Like most states, we have state standardized testing, in Texas it is called TAKS. The state is trying to move away from generalized testing and toward EOC's, End Of Course exams, but this year we're doing more of the EOC's and we still had to do TAKS testing too. I've lost approximately two weeks of educational time with my students testing them to see what they know, but with zero consequences for failure except at the junior level.

We had to schedule testing all freshman, sophomores and juniors at least twice each. What makes this more of a nightmare is because the testing is end of the course, sometimes we have sophomores or juniors taking freshman courses or freshman taking junior or sophomore courses. Basically, we spent the entire week disrupting a little bit of everyone's schedule.

The past two days, most of my students were testing but I was in my classroom with my four or five stragglers who were not testing. Today and tomorrow, none of my students are testing, but I am stuck in the cafeteria with several hundred students. It was an absolute disaster. My students are trying to finish reading a book. They are not very focused readers as it is, in a cafeteria filled with crazy students, it wasn't pretty.

So instead of teaching and learning, we're relocating, testing, corralling, monitoring, pacing. Legislators talk about adding days to our calendar. Why don't they just give us BACK the days we have. We take two weeks for TAKS (next year STAAR) and two weeks for AP testing and now a week for EOC, which next year will be two. That is six weeks of testing. While not all students will test for all six weeks, the testing disrupts learning for many or most students much of the time.

And on top of all the required testing, we take two more weeks for semester exams and another two weeks for district wide benchmark assessments. Now we're are at nearly ten weeks of testing, give a day or two for each grade level. Imagine how much more we could be learning if we were TEACHING all those days.

Don't even get me started on how much better my students would be doing if I were allowed to teach the way I want to, to hold students and parents accountable for results and work, but here in May, two weeks left to go for the school year, I feel like I've barely scratched the surface with my students.

It just prompts me to ask SERIOUSLY???? as the state heaps more and more regulations and testing on our shoulders and asks us to do more next year with so much less. Why is it so hard to make decisions that make sense. I want to sponsor a law that requires all legislators who make laws requiring state tests/testing to take all such tests and have to visit a school once a year during the state testing to help with scheduling and administering the tests.

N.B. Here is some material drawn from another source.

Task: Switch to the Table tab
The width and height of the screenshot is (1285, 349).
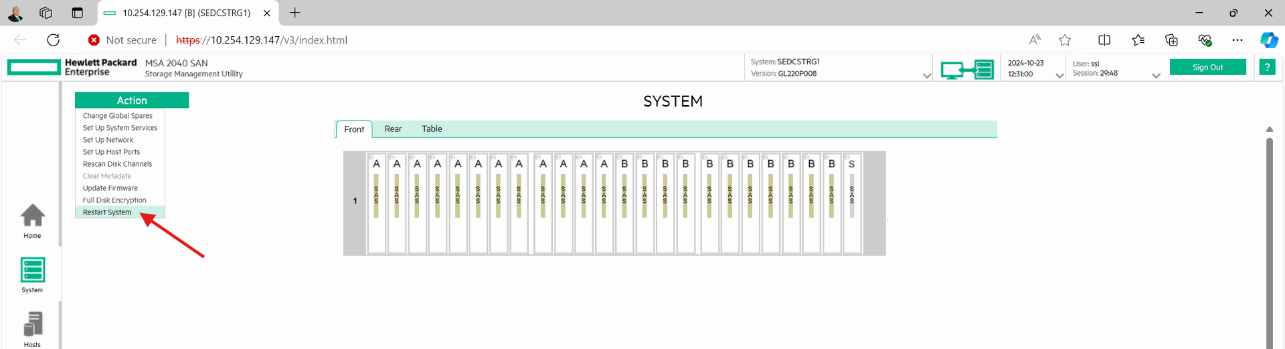Action: tap(432, 129)
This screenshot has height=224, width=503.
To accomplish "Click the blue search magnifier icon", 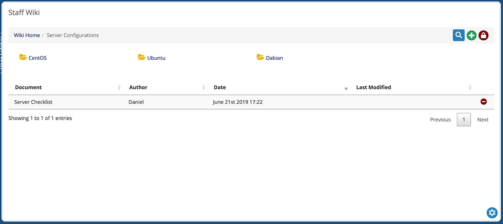I will 459,35.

I can't imagine they would continue to test us to death once they realized the kind of torture it is for the students and teachers. I tested in three rooms today. In each room was at least one student who just made patterns in the tests and one other who was sleeping, and one other who seemed to be looking everywhere but actually at the test. Already more than 20% of the students I saw today were just blowing off the test.

Seriously, let's spend more time teaching and learning, save a few million dollars and thousands of trees. I understand a need for accountability, but can anyone produce a single study showing me that students are actually more educated now that we test for it? I doubt it, very seriously.